Witsel Bélgica - FILIPPO MONTEFORTE/AFP - FILIPPO MONTEFORTE/AFP
Imagem: FILIPPO MONTEFORTE/AFP

Trampolim

Com 34 títulos nacionais, o Anderlecht é clube belga mais tradicional e também um exemplo do cenário. “Nossa filosofia é ser um trampolim para a Europa. Queremos ter um, dois, três anos de recompensa esportiva antes de o jogador sair. Perdemos um jogador recentemente. Propusemos a ele um contrato de três anos aos 16 anos. Recebi uma mensagem de seu pai, agradecendo-nos pelo bom trabalho que fizemos com ele nas últimas quatro ou cinco temporadas, dizendo que ele está deixando o clube imediatamente para um clube estrangeiro. Agora sabemos que é o Tottenham", contou, ao The Guardian, em 2014, um dirigente do Anderlecht.

O jogador era Ismail  Azzaoui, um atacante que passou por Tottenham e Wolfsburg, mas não vingou. Outros tiveram melhor sorte. Januzaj também saiu o Anderlecht aos 16 anos, de graça, juntando-se ao Manchester United. Com a mesma idade, Boyata trocou um clube pequeno de Bruxelas pelo Manchester City, enquanto Carrasco saiu do Genk aos 17 anos, para o Monaco.

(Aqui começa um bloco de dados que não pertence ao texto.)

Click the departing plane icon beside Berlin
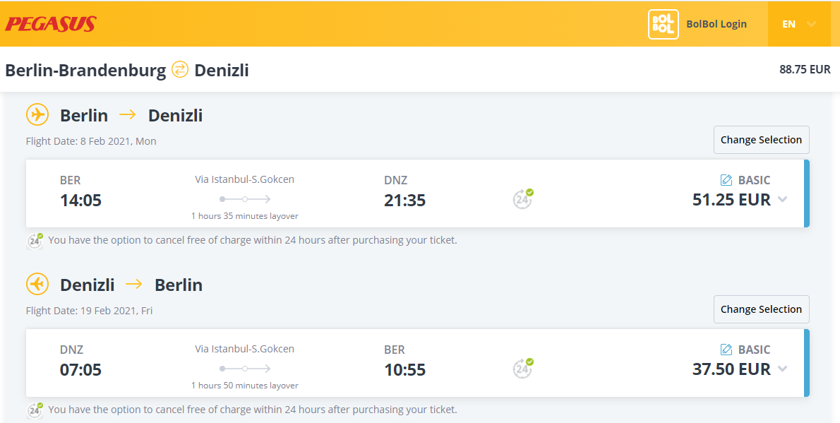The image size is (840, 423). [37, 114]
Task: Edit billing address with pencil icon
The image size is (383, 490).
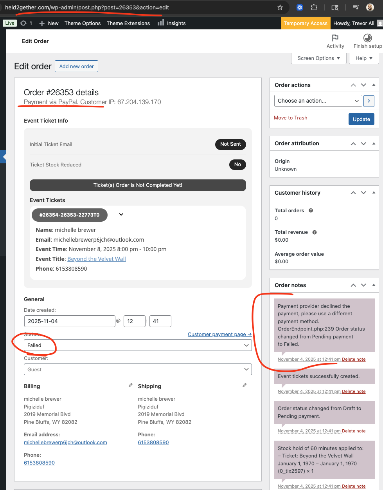Action: tap(131, 385)
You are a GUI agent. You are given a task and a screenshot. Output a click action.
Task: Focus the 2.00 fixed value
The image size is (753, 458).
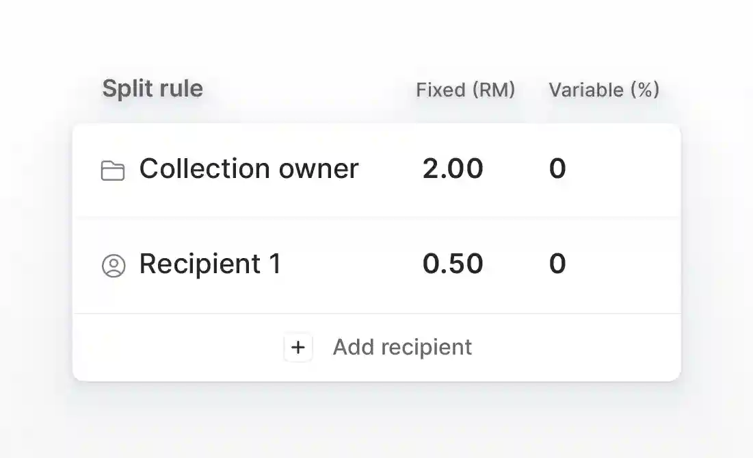(453, 168)
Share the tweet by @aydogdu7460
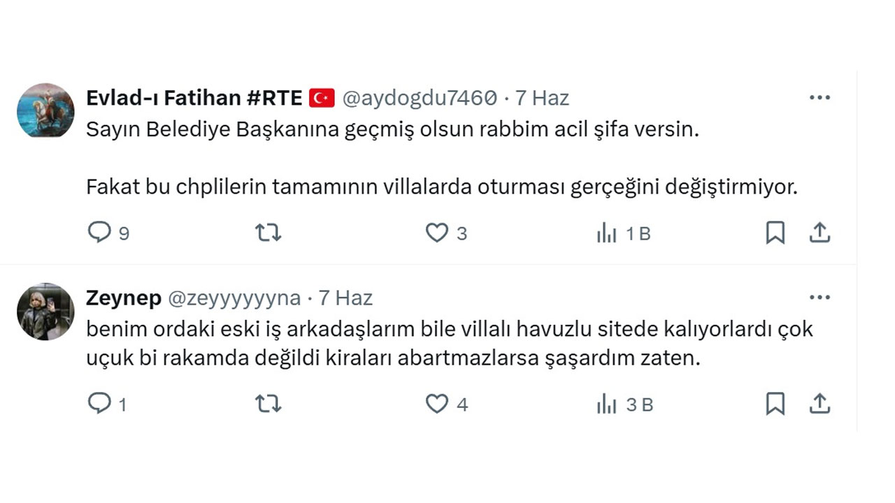The height and width of the screenshot is (503, 895). point(819,233)
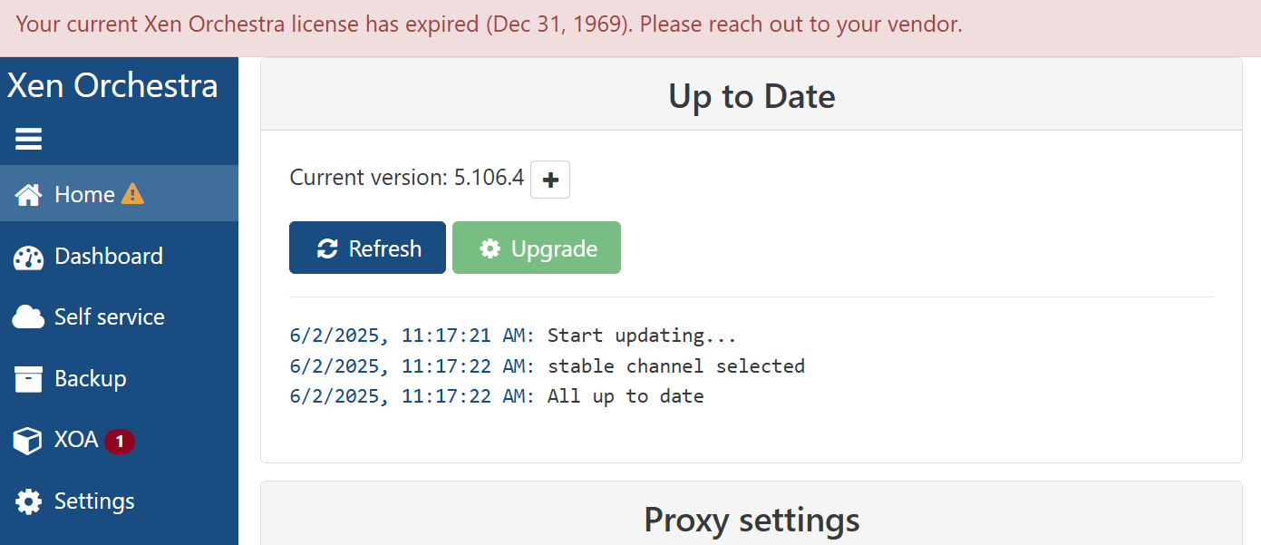Go to the Dashboard menu entry
Screen dimensions: 1261x545
point(119,257)
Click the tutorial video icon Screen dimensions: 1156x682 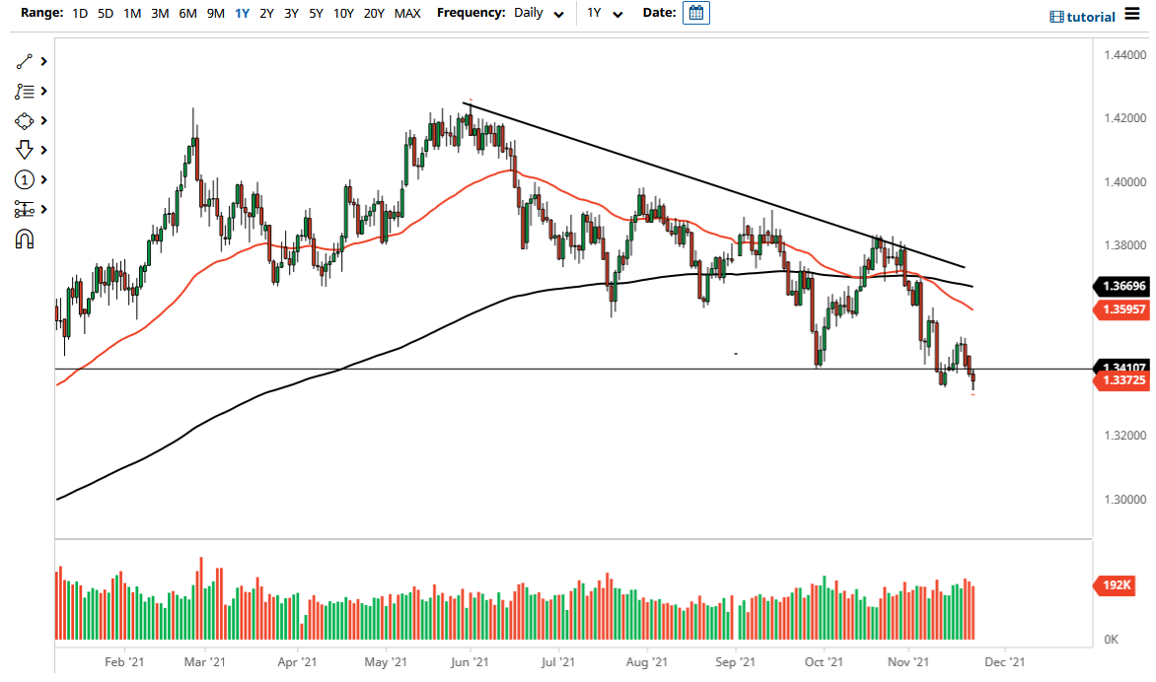coord(1057,16)
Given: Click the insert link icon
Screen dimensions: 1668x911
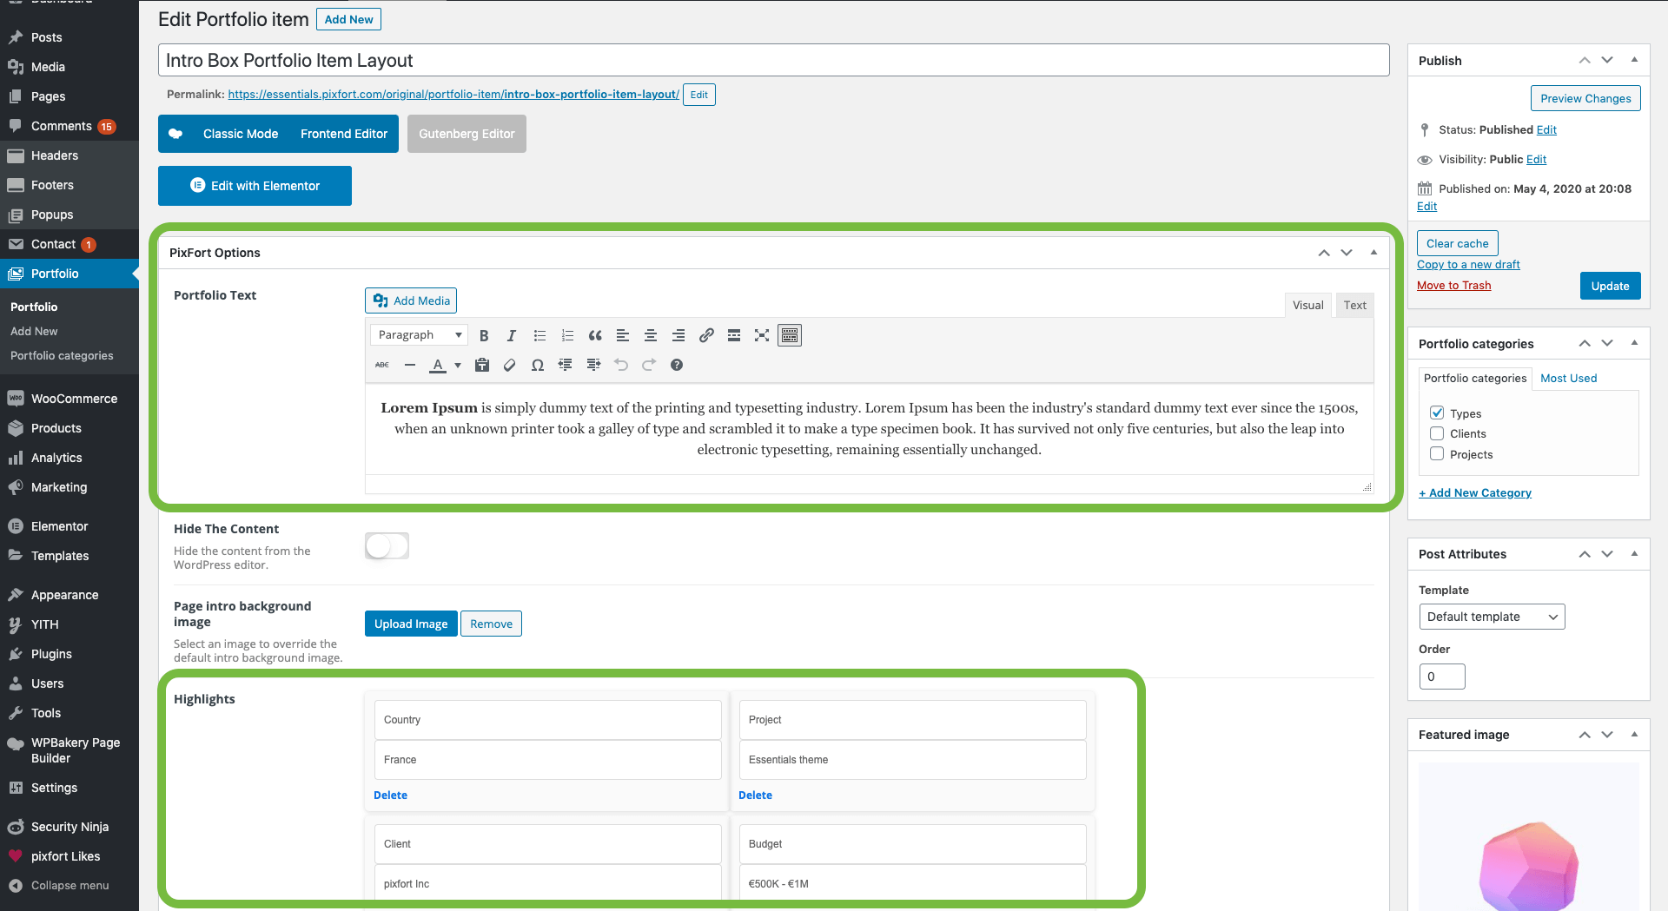Looking at the screenshot, I should click(706, 335).
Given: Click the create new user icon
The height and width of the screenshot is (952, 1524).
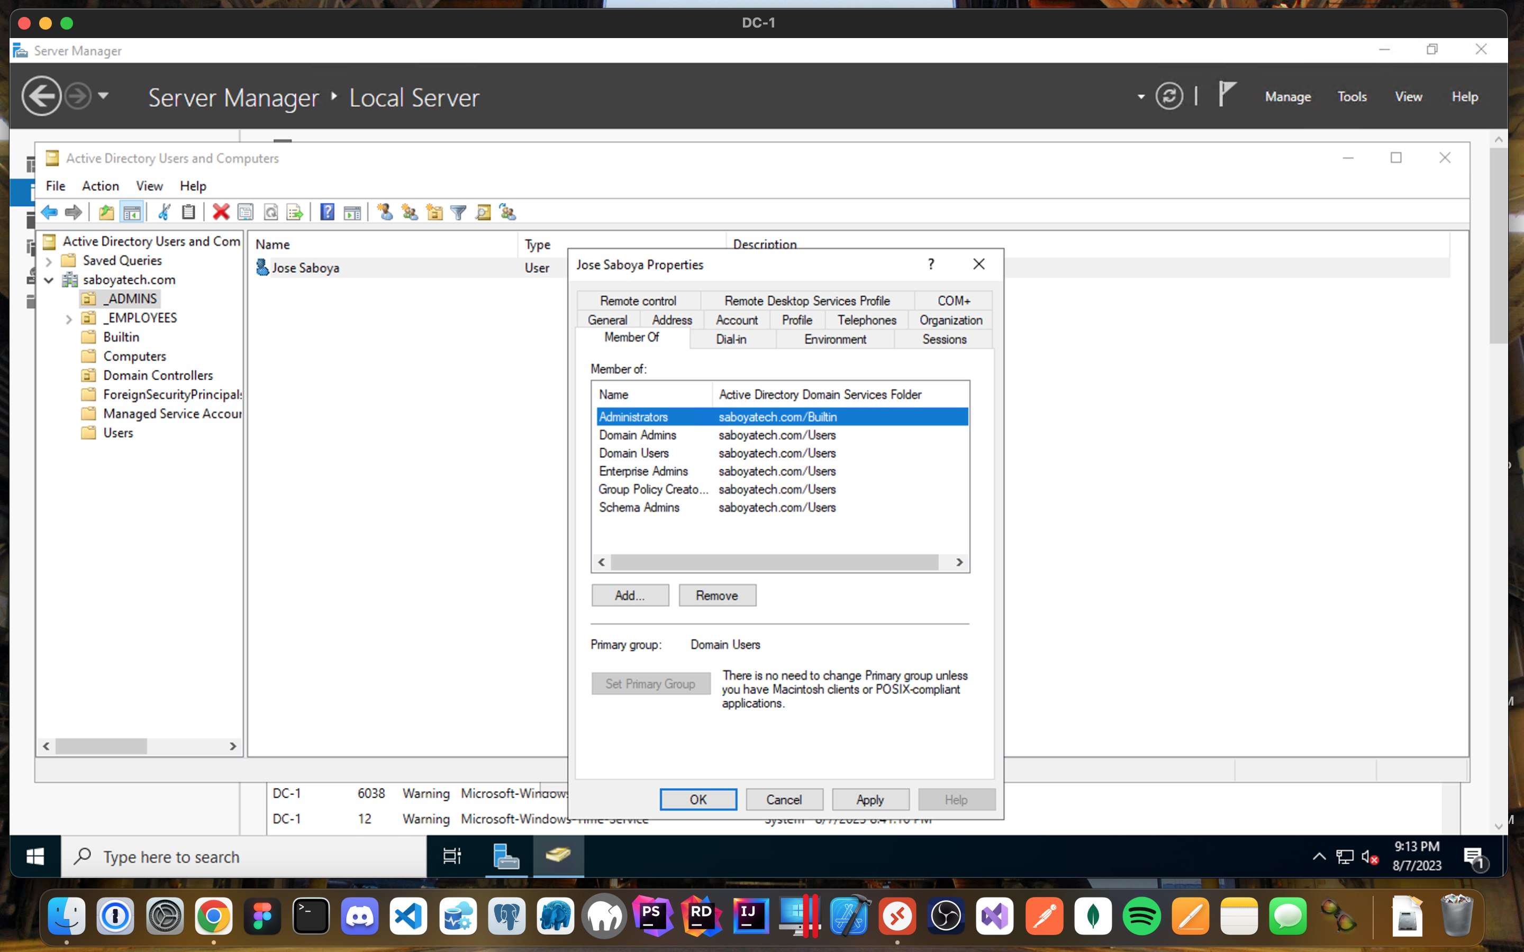Looking at the screenshot, I should 385,212.
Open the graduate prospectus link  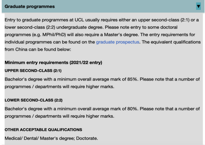(118, 42)
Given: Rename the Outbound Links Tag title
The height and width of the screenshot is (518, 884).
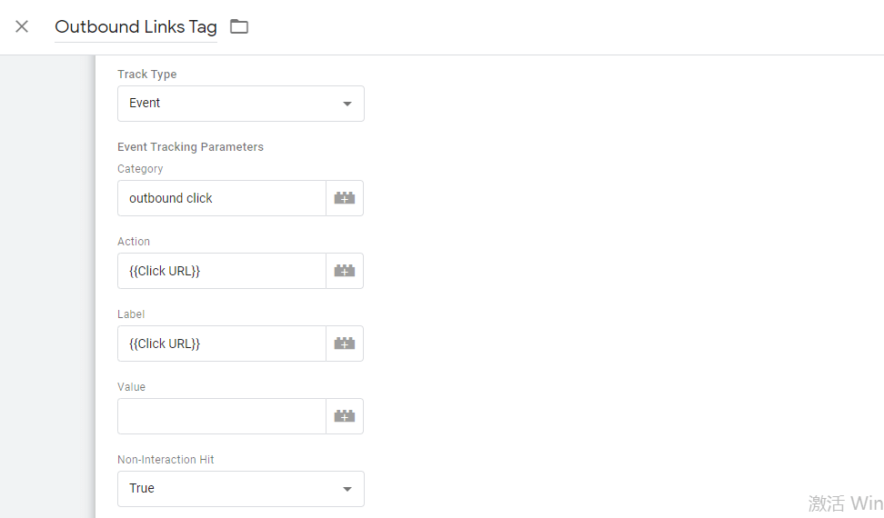Looking at the screenshot, I should click(136, 27).
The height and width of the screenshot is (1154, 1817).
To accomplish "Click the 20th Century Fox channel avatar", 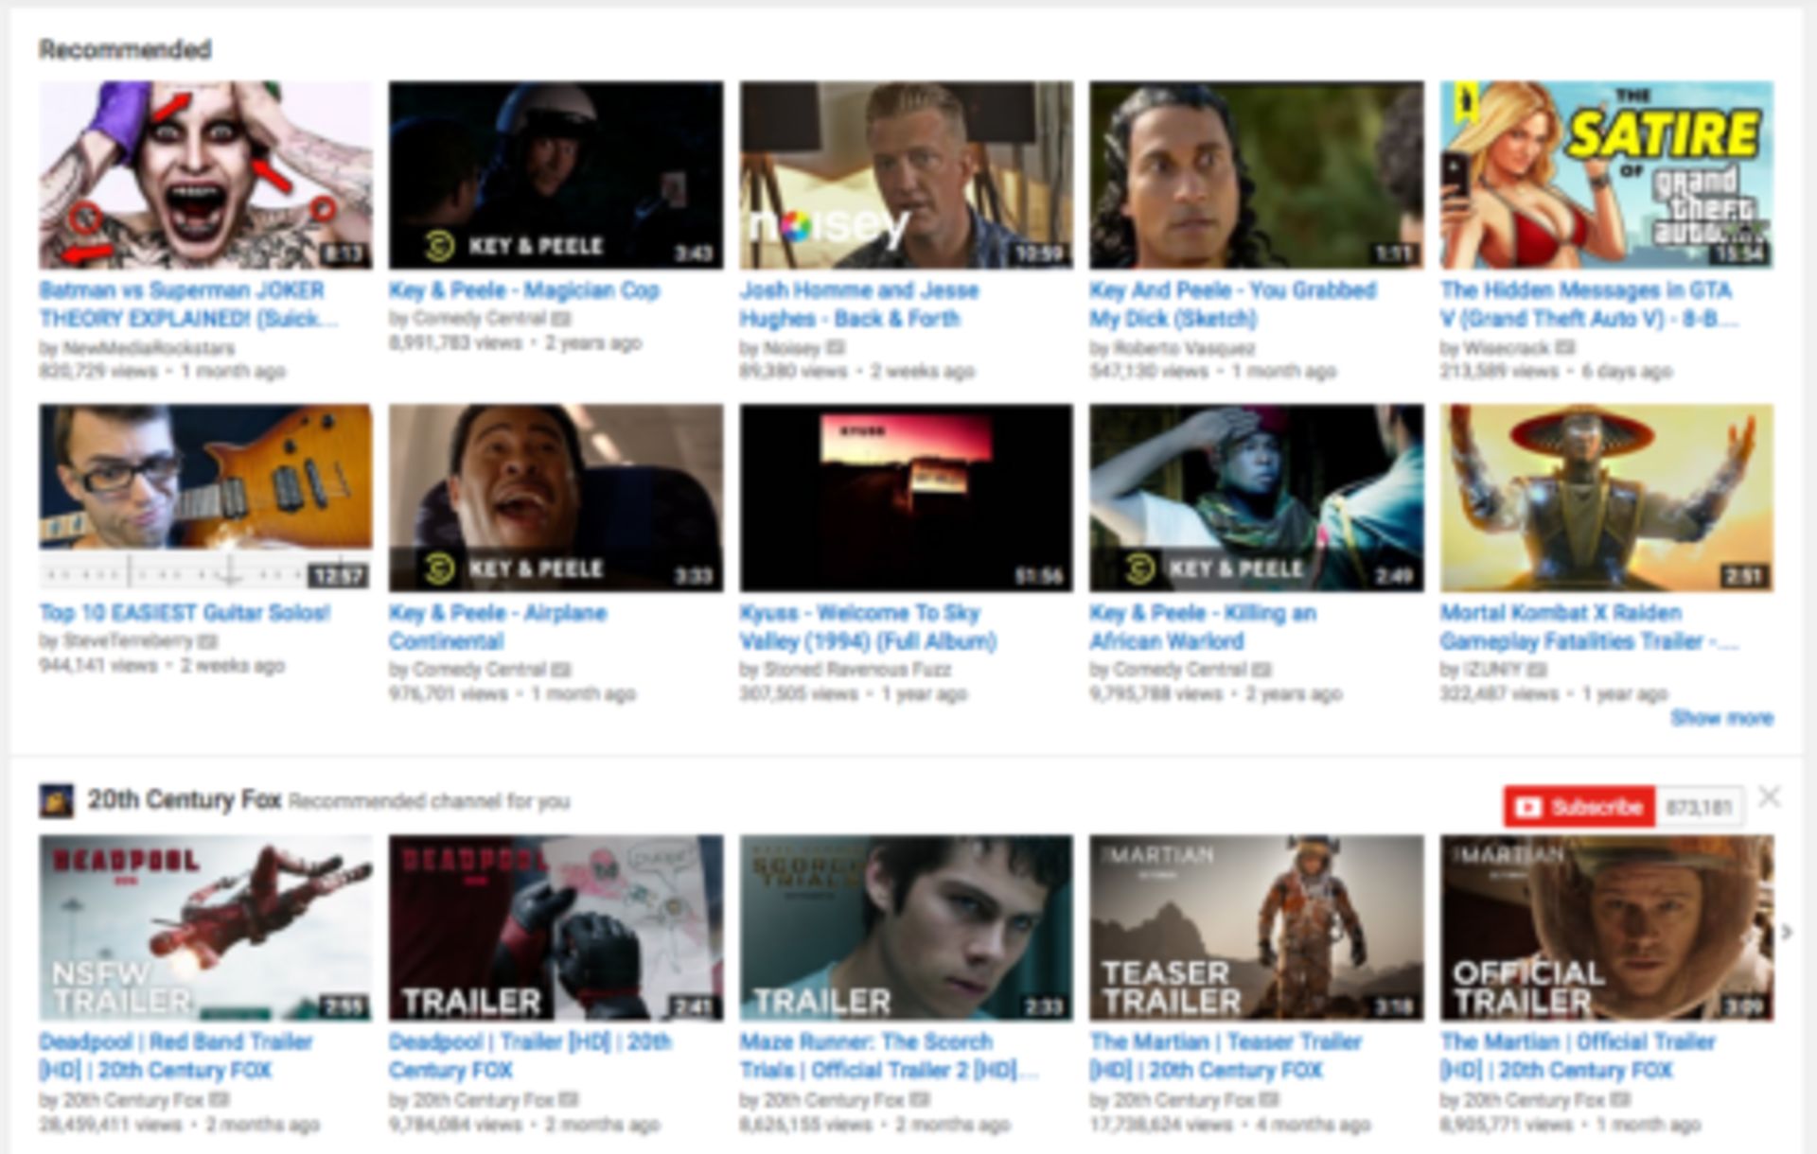I will click(x=59, y=802).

Todos estão na Copa do Mundo e não têm nenhuma identificação com clubes belgas.

Perder talentos de forma precoce não causa apenas prejuízo esportivo aos clubes belgas, mas também financeiro. Nesta década, apenas duas transferências de jogadores belgas renderam mais de 10 milhões de euros aos clubes do país: Lukaku do Anderlecht para o Chelsea, em 2011, por 15 milhões, e Youri Tielemans, também do clube de Bruxelas, ao Monaco, por 25 milhões, há um ano. Como comparação, a mesma base de dados (o site especializado Transfermarket) mostra que os clubes do Brasileirão A fizeram 29 vendas de jogadores brasileiros por valores acima de 10 milhões de euros no mesmo período. 

Por menor que seja a identificação entre os clubes brasileiros e os jogadores da seleção, mesmo assim ela é muito superior ao cenário belga. Basta ver que apenas um dos 23 convocados joga na Bélgica (o reserva Dendoncker, cotado para trocar o Anderlecht pelo Manchester United) e um outro dois tiveram carreiras sólida no país - Thomas Meunier fez quase 150 partidas pelo Club Brugge antes de se transferir para o PSG, em 2016, enquanto Witsel fez três temporadas completas pelo mesmo clube antes de se transferir para o Benfica, em 2011. Os demais, nem isso.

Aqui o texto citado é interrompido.